Los kanks veían muy mal y carecían de olfato, pero eran terriblemente sensibles al movimiento y a las vibraciones en el suelo, y podían detectar una débil pisada en la arena del desierto a cientos de metros de distancia. Los halflings, que eran capaces de recorrer el desierto sin producir el menor sonido, conseguían llegar a pocos metros de un kank sin ser detectados, pero Ryana sabía que ni siquiera con su preparación villichi podría pisar con tanta suavidad. Estos kanks habían detectado su presencia cuando se encontraban a poco menos de doscientos metros de distancia, y los soldados se mostraron inmediatamente muy excitados.

– Quizá será mejor que esperes aquí -aconsejó Sorak, haciéndole un gesto para que permaneciera donde estaba.

– ¿Y dejar que te enfrentes a ellos solo? -protestó la joven, aunque en ese momento no sentía demasiadas ganas de acercarse más.

– No seré yo quien se enfrente a ellos, sino Chillido -replicó él-. Y, si Chillido resulta incapaz de ocuparse de ellos, recuerda que puedo correr más rápido que tú.

– Eso no lo discutiré -repuso ella-. Pero, si se acercan lo suficiente, tal vez no quede tiempo para huir.
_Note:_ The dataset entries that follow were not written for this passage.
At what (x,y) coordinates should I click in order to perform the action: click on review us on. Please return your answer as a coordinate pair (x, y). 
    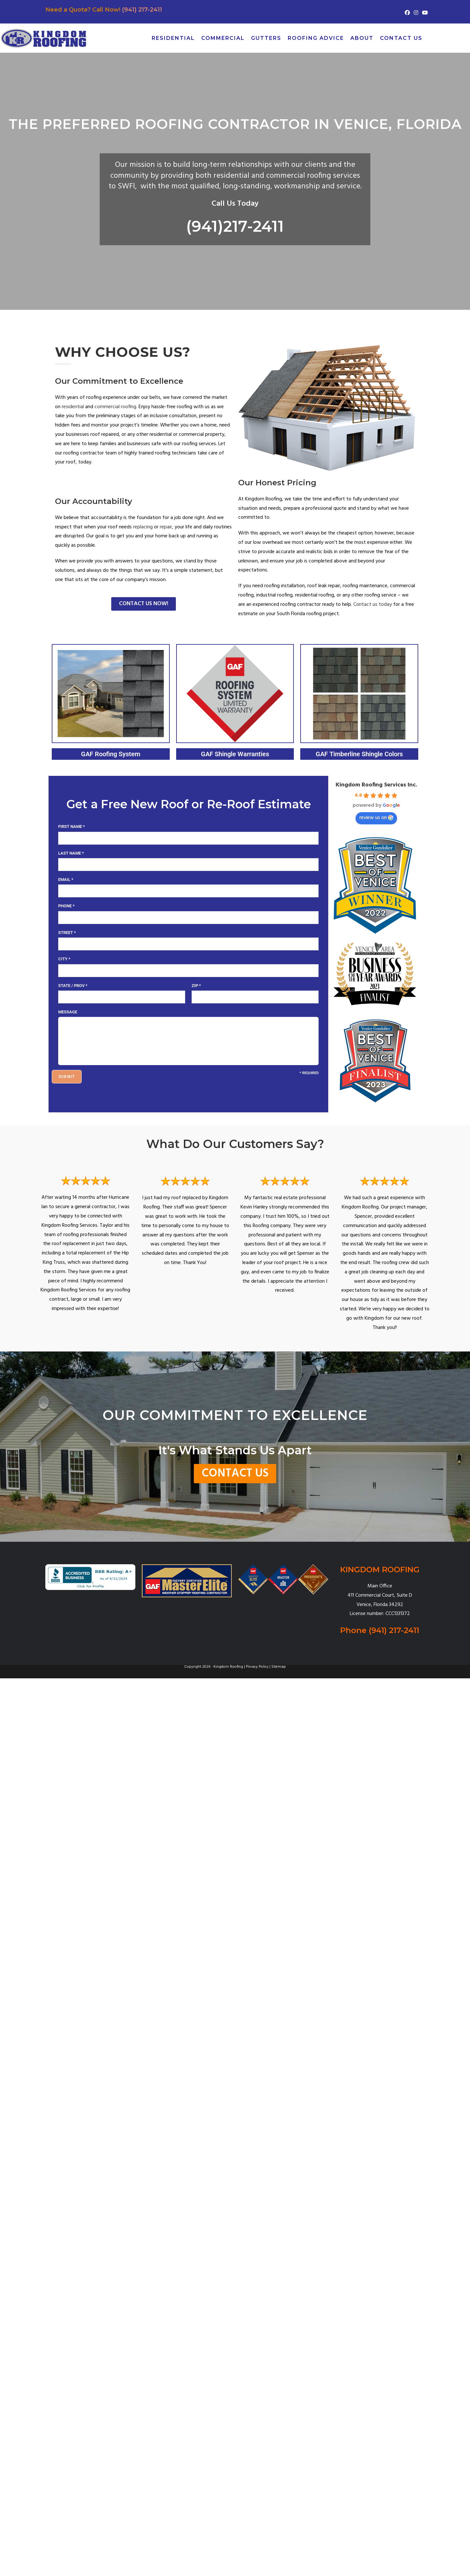
    Looking at the image, I should click on (376, 817). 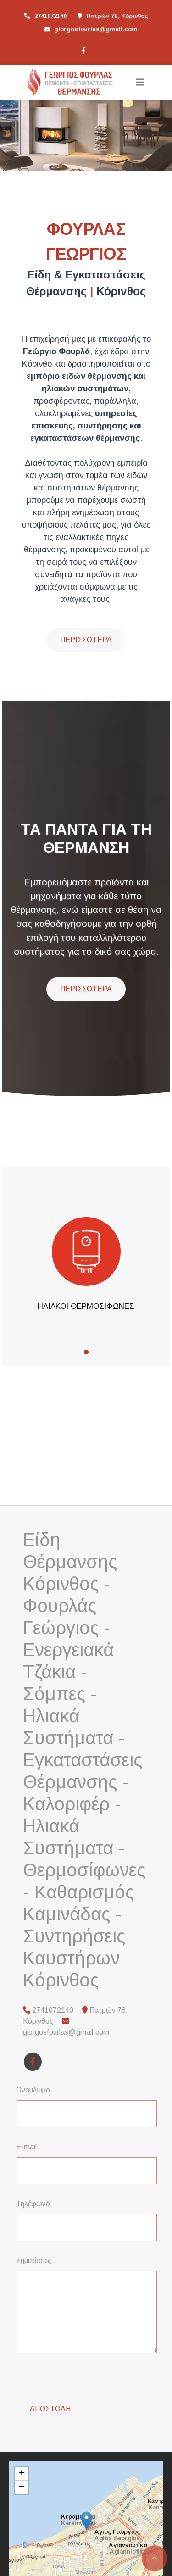 What do you see at coordinates (33, 2260) in the screenshot?
I see `Σημειώσεις` at bounding box center [33, 2260].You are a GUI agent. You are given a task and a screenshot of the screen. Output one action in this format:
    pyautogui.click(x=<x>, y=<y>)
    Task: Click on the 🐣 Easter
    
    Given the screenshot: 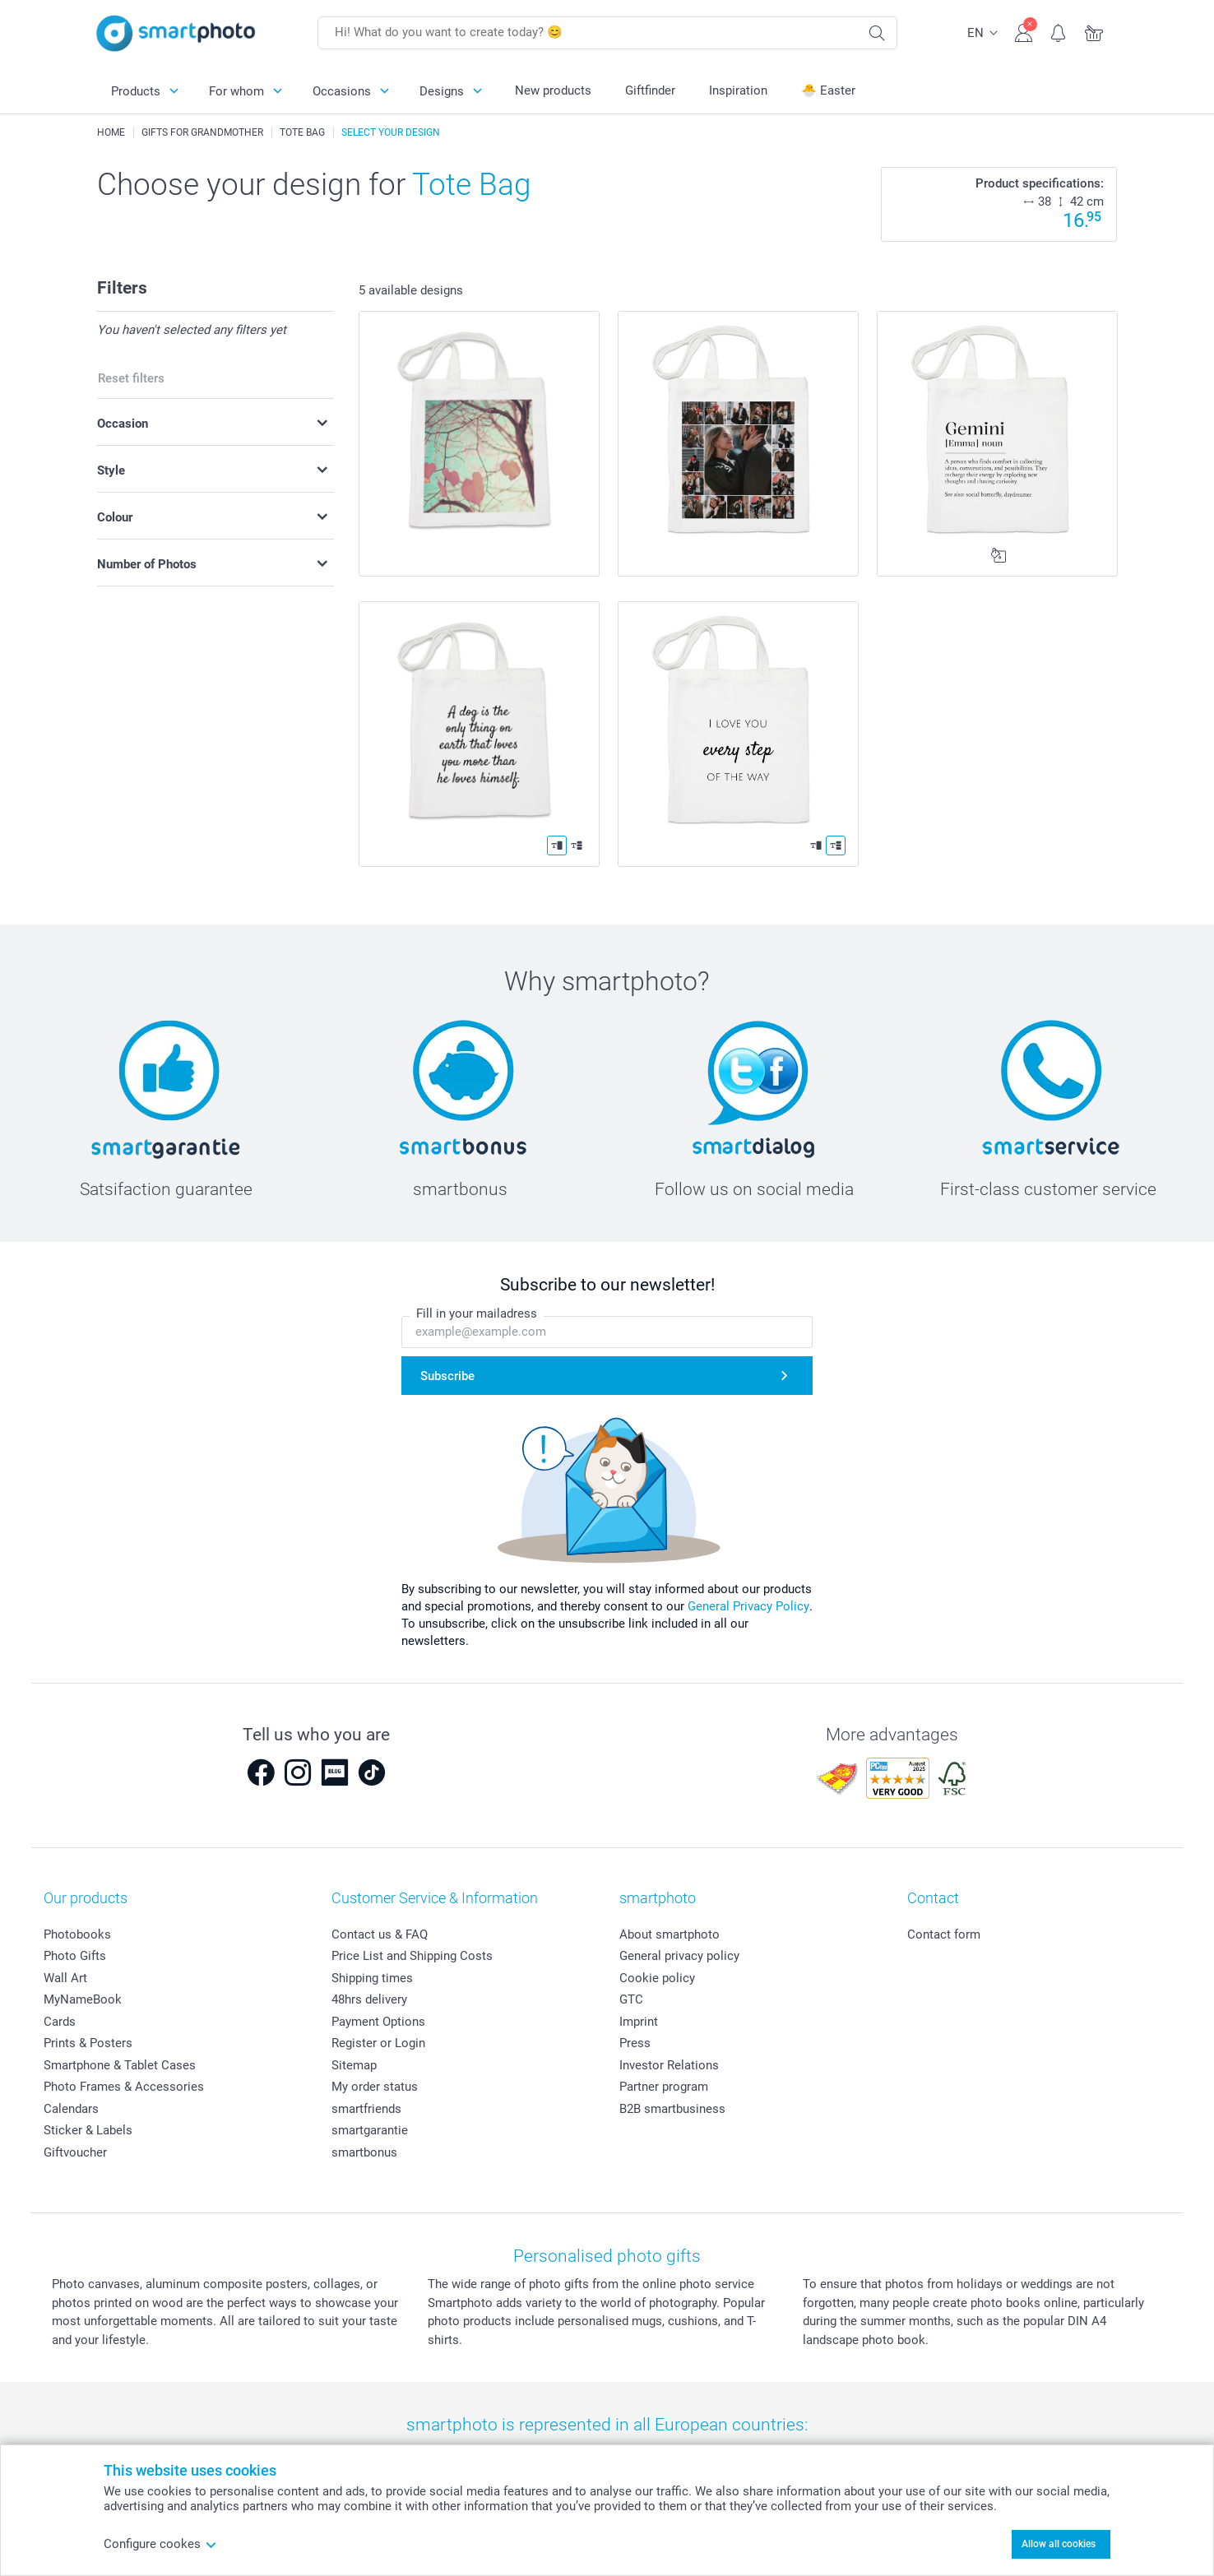 What is the action you would take?
    pyautogui.click(x=828, y=90)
– Motivo por el que pienso permanecer bien alejado de ellos hasta que descubramos si responden a Chillido. La tribu es fuerte, pero su orgullo no le impedirá huir si es necesario. Si nos separásemos, rodéalos manteniéndote bien alejada de ellos y dirígete al este. El Vagabundo seguirá tu rastro.

Dicho esto, se encaminó hacia ellos con zancadas regulares, mientras la capa ondeaba a su espalda a impulsos del viento del desierto.

– ¡Buena suerte! -lo despidió ella-. ¡Ten cuidado!

Al ver que se aproximaba, los kanks actuaron como un ejército enemigo: los soldados se adelantaron en masa para interponerse entre Sorak y los productores de comida, apiñados alrededor de su reina. Las criaturas empezaron a chasquear las mandíbulas entre sí con rapidez en señal de advertencia, con un sonido que recordaba el de un niño arrastrando un palo sobre una verja, sólo que mucho más potente.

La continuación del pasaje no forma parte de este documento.